13 In Verkennung der Rechtslage hat das Verwaltungsgericht keine Feststellungen darüber getroffen, inwieweit im Revisionsfall derartige Beiträge vorliegen. Das Vorbringen der mitbeteiligten Partei in der Revisionsbeantwortung, es wäre Aufgabe des Revisionswerbers gewesen, bereits im Verwaltungsverfahren "andere" Berechnungsgrundlagen zu beziffern, übersieht, dass auch das Verwaltungsgericht gemäß § 38 VwGVG iVm § 115 BAO der amtswegigen Ermittlungspflicht unterliegt.

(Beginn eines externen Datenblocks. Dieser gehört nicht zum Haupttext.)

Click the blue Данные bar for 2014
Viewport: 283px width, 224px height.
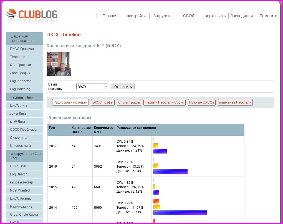pos(180,213)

14 Das angefochtene Erkenntnis war daher gemäß § 42 Abs. 2 Z 1 VwGG wegen prävalierender Rechtswidrigkeit seines Inhaltes aufzuheben, was der Verwaltungsgerichtshof in einem gemäß § 12 Abs. 1 Z 2 VwGG gebildeten Senat beschlossen hat.

15 Dass die Voraussetzungen für eine Sachentscheidung durch den Verwaltungsgerichtshof im Revisionsfall nicht gegeben sind, wie die mitbeteiligte Partei in ihrer Revisionsbeantwortung ausführt, trifft wohl zu. Doch beinhaltet nach der ständigen Rechtsprechung des Verwaltungsgerichtshofes der gegenständlich vorliegende Hauptantrag des Revisionswerbers, gemäß § 42 Abs. 4 VwGG in der Sache selbst zu entscheiden, denklogisch jedenfalls einen Antrag auf Aufhebung des angefochtenen Erkenntnisses (vgl. VwGH 17.12.2014, Ra 2014/03/0040).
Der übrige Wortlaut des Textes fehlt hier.